Written by QNX kernel developer Elad Lahav, so you know the information in this article is solid.
If I remember correctly QNX used to ship with a window manager ages ago – it was called Photon. Quite fast and powerful even without any hardware acceleration. What happened to it?
I miss playing around in Photon, it was actually quite advanced for its time and for being mostly a dogfooding experiment. I think the last time I played with it was in the QNX Momentics 6 release some time in the early/mid 2000s. I had it booting with full hardware support on a PIII based Acer machine, that also coincidentally ran BeOS R5 with all hardware working.
Yes, I won a copy of it on CD many years ago (Version 4 I think it was) It was really fast and great looking, There was also a demo on a single floppy that booted to the desktop and had a browser and some other software all on the one disk.
I seem to recall it was modular so you only installed the parts you needed making it small and fast with no bloat.
If they positioned an updated version in the market to compete with current stuff I would certainly be interested and I am sure many other folk would be too.
QNX completely gave up on desktops several years ago when they replaced Photon with Screen, but even before that, the non-commercial versions had been increasingly crippled. The only QNX versions that had full non-commercial distributions were 6.0 and 6.1 (which both came out in 2001). I think QNX’s proprietary license has held it back considerably in many ways.
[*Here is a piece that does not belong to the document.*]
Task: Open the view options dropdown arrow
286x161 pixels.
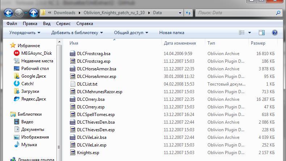Action: point(250,33)
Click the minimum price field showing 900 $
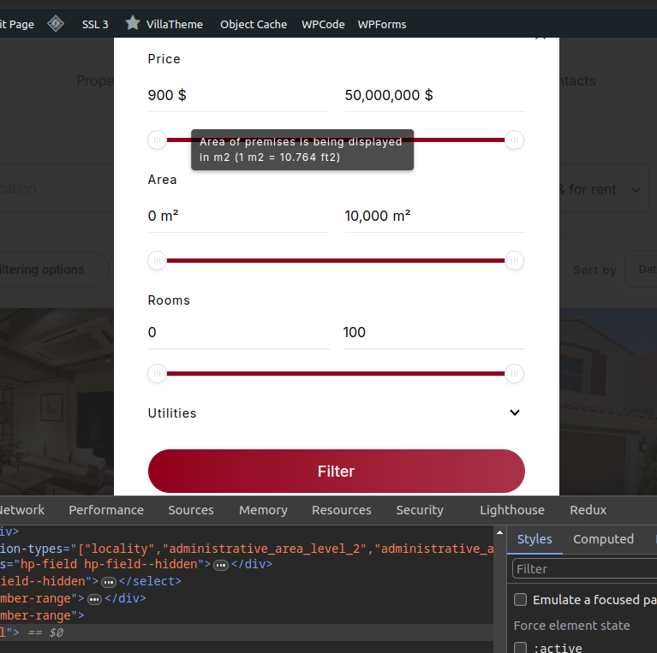Image resolution: width=657 pixels, height=653 pixels. click(237, 95)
I wonder how things would have turned out if QNX had been a research OS under a free (or at least semi-free) license. It might have stopped Mach from single-handedly destroying the reputation of microkernels. We might all be using microkernel OSes had QNX been free like Mach was.
I’m going to try to fix the lack of a free QNX-like OS (no, Minix 3 and GNU/Hurd don’t count as far as I’m concerned) by writing one myself. I have much of the design already planned out and have been thinking about the best ways to do things for quite a few years now. My OS will be called UX/RT and while it won’t be a clone of QNX at all, it will have a broadly similar architecture. I’m not cloning QNX because I want to improve on it in some ways (among other differences from QNX, UX/RT will have a fully unified filesystem-based IPC API, and will have support for process-specific namespaces like those of Plan 9). Linux binary compatibility will be a top priority, and that should mostly solve the problem of application support. Driver support will also mostly be taken care of by Linux compatibility (there are already a couple of “Linux kernel as a library” projects that should be possible to use to provide device, network, and disk filesystem drivers). Hopefully the Linux application and driver support should make it at least somewhat successful as an alternative OS.
Edited 2017-04-29 12:42 UTC
I would like to hear more about this, Do you have a website or anything to follow ?
I did create a Sourceforge site several years ago but I haven’t uploaded much to it and haven’t made a lot of progress since then (and changed my plans some since then as well).
I really should create a GitLab/GitHub repository. Currently I just have an in-memory bootloader although I’ve almost gotten it into a useful state (I did have it working a while ago but I decided to change the boot protocol since it wasn’t extensible enough). Next thing to do after that is to patch seL4 to support QNX-like booting from a memory filesystem image as well as an early video console.
Plan9 type local namespaces is a straight-forward extension of the current namespace management of QNX, just add more namespace roots.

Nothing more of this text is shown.